Please let me know what you think about it.

[mtrmac]

I added the --remove-list-signatures to the sync command because I see a scenario where people would like to sync the repos where the signature of the manifest list is not present in source.

*shrug* I don’t see a strong reason to think users want that feature individually, but it’s easier / more consistent to implement that way, so, why not.

I did not add the --strip-sparse-manifest-list to the sync because I saw the sync command always pull and push everything, so I did not see a reason to add this flag.

Yeah, we’d have to move all of the --multi-arch option to be shared between copy and sync. That would also be fine, but more work, and really if users are motivated to use oc-mirror instead of skopeo sync, I think that’s the better outcome for everyone.

(ACK to the general structure from a very brief skim, I’ll try to do a more careful review soonish.)

[TomSweeneyRedHat]

It would be good to have a test that calls both --remove-list-signatures and --remove-signatures to make sure all get wiped.

[TomSweeneyRedHat]

It might also be good to have a test to make sure --strip-sparse-manifest-list fails without a --remove*signatures option

[aguidirh]

It would be good to have a test that calls both --remove-list-signatures and --remove-signatures to make sure all get wiped.

Do you mean testing each flag isolated? Or testing both of them together?

According to @mtrmac comment both flags shouldn't be used together.

[aguidirh]

It would be good to have a test that calls both --remove-list-signatures and --remove-signatures to make sure all get wiped.
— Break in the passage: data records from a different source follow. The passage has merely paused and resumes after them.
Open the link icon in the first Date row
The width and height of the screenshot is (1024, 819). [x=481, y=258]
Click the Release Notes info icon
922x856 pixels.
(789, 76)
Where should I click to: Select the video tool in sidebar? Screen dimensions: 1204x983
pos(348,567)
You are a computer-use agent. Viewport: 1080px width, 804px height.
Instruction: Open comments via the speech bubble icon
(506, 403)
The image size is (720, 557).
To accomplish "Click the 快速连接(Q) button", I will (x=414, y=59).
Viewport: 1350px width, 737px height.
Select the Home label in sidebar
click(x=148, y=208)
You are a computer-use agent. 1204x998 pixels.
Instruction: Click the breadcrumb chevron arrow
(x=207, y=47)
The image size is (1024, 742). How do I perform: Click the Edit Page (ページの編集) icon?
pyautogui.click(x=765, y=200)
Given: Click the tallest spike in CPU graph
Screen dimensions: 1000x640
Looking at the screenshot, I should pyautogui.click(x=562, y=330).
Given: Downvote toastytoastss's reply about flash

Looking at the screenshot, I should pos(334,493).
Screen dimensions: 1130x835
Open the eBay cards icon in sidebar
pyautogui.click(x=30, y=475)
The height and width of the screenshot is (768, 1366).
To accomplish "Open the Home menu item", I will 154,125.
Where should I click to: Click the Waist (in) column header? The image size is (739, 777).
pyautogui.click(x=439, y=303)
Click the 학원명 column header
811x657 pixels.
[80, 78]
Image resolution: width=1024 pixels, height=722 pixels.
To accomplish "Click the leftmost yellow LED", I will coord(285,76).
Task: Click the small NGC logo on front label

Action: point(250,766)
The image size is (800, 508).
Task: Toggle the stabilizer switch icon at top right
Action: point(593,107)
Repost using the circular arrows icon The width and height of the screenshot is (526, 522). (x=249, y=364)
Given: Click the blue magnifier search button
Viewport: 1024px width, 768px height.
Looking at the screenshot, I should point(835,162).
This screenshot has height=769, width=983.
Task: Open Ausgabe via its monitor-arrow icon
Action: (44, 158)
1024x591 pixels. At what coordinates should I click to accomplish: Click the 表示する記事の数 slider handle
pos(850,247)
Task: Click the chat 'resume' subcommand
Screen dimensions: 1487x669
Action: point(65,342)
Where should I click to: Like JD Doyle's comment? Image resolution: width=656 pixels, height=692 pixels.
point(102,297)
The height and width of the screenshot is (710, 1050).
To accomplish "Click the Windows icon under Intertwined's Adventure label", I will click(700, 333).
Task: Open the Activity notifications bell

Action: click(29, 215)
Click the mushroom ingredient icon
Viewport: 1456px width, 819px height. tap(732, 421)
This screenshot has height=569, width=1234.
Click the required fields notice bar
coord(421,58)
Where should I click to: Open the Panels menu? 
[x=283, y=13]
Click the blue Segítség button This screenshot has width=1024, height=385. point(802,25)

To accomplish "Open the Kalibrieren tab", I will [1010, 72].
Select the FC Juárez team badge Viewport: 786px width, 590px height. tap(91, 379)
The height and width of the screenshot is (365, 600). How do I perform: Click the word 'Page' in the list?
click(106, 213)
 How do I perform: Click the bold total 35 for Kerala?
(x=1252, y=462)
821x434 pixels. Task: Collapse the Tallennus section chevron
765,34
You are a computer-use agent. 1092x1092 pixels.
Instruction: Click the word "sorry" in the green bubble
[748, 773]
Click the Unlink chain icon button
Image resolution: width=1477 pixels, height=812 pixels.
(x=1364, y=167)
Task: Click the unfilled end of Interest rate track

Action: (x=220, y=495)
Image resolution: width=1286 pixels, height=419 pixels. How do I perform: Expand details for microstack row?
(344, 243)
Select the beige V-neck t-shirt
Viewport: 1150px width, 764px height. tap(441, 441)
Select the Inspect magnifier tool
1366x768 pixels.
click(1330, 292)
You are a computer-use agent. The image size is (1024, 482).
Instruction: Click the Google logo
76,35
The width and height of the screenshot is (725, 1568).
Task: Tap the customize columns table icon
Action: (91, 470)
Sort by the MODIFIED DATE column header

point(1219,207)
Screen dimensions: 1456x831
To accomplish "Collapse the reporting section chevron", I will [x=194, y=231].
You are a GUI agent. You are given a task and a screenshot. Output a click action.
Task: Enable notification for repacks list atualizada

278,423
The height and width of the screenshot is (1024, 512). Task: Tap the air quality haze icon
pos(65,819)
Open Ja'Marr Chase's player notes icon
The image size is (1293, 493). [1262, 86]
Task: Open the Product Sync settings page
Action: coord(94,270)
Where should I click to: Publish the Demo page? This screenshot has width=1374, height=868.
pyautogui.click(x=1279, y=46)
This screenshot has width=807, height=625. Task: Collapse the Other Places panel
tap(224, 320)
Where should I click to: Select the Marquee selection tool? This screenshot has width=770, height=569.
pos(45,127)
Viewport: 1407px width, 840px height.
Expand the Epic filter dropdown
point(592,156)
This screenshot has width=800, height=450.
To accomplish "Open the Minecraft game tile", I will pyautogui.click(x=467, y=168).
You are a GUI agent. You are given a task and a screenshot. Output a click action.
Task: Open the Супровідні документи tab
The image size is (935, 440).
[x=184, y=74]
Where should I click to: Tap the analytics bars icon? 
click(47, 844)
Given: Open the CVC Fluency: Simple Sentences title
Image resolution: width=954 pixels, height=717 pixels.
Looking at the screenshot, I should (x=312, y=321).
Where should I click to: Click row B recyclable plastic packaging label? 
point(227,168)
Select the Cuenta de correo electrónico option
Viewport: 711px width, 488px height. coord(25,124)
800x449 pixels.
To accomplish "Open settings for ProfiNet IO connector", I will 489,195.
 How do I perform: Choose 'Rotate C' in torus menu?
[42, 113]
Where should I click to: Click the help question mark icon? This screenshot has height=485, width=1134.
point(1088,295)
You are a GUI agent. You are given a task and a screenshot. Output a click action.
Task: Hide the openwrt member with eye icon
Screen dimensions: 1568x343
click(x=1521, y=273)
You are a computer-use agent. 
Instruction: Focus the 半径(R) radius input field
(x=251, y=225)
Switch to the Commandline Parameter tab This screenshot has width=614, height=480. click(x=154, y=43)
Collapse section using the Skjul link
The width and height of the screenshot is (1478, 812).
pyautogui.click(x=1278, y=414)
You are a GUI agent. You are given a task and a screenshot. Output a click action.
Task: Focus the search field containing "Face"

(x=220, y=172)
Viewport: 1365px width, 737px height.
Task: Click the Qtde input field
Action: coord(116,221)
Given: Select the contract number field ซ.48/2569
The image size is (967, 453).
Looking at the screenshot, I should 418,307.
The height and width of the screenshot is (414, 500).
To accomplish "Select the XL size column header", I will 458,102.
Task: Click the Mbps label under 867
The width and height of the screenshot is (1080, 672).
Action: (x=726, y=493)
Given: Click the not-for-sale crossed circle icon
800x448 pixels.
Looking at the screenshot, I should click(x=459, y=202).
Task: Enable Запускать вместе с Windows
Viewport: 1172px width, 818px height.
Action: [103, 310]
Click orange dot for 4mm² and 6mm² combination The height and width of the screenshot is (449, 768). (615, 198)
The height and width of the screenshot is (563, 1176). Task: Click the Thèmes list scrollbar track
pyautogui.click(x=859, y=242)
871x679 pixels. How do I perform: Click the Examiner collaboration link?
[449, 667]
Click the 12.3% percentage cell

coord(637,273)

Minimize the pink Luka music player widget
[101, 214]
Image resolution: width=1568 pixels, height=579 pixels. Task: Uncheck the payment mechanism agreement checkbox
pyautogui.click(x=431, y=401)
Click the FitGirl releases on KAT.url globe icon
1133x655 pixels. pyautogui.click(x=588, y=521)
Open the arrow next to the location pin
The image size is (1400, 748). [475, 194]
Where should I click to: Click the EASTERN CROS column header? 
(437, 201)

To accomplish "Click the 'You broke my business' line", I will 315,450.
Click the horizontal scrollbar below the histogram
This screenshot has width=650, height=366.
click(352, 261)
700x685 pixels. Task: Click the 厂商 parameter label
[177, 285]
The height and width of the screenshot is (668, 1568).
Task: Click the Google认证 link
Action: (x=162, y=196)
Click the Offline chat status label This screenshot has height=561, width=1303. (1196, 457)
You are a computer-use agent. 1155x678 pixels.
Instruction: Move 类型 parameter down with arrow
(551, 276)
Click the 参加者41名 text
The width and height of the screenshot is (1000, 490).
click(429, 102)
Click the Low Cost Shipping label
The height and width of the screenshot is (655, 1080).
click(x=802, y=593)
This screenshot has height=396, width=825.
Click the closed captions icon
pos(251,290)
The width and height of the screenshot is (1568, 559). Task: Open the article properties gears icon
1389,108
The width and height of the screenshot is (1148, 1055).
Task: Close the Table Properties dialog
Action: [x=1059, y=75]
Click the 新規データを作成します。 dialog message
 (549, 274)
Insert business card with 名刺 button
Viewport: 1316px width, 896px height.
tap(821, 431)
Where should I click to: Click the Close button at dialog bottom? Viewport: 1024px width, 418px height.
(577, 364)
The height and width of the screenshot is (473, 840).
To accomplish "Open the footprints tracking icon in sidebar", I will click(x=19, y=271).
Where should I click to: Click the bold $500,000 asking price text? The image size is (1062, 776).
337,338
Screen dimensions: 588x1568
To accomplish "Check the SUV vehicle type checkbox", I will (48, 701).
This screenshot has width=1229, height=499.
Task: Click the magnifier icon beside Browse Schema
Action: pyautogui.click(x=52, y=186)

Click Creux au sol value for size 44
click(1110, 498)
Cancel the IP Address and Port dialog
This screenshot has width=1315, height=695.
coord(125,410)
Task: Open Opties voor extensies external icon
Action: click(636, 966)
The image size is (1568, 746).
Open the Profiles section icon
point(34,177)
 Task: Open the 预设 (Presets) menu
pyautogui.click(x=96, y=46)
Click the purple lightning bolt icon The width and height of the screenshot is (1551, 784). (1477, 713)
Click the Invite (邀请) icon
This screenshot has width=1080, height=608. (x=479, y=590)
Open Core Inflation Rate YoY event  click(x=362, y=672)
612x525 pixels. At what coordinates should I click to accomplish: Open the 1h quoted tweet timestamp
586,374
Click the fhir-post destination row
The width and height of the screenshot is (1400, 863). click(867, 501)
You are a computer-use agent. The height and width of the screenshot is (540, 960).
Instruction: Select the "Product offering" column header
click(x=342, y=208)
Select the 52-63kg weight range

Skipped — went with mtrmac's suggestion to reject both flags together instead. Implemented on d5d3ab84.

[aguidirh]

It might also be good to have a test to make sure --strip-sparse-manifest-list fails without a --remove*signatures option

Implemented on 4646b190.

[TomSweeneyRedHat]

@aguidirh looks like you need to update the branch.

[TomSweeneyRedHat]

Changes LGTM overall.

[mtrmac]

Thanks!

As usual, naming things tends to be the hardest part :)

[aguidirh]

@mtrmac are these tests flakies?

Because make test-integration-local is passing on my localhost.

[mtrmac]

@mtrmac are these tests flakies?

The same, newly added, test is failing in all three runs, I think this very likely to be legitimate.

I guess, but did not verify, that the image is not signed, so that error path does not engage. I’m not very sure what TestCopyPlatformListStripRemovedPlatformsFailsWithoutSignatureRemoval is supposed to verify — but maybe using --preserve-digests instead of relying on a signature would trigger the same “we can’t modify the manifest list” error path.

Because make test-integration-local is passing on my localhost.

I think most tests there are skipped without SKOPEO_CONTAINER_TESTS (and enabling that outside of a non-confined VM might be a bad idea).

[mtrmac]

Thanks! LGTM apart from the failing TestCopyPlatformListStripRemovedPlatformsFailsWithoutSignatureRemoval

[mtrmac]

Non-blocking: covering this in unit tests wouldn’t hurt.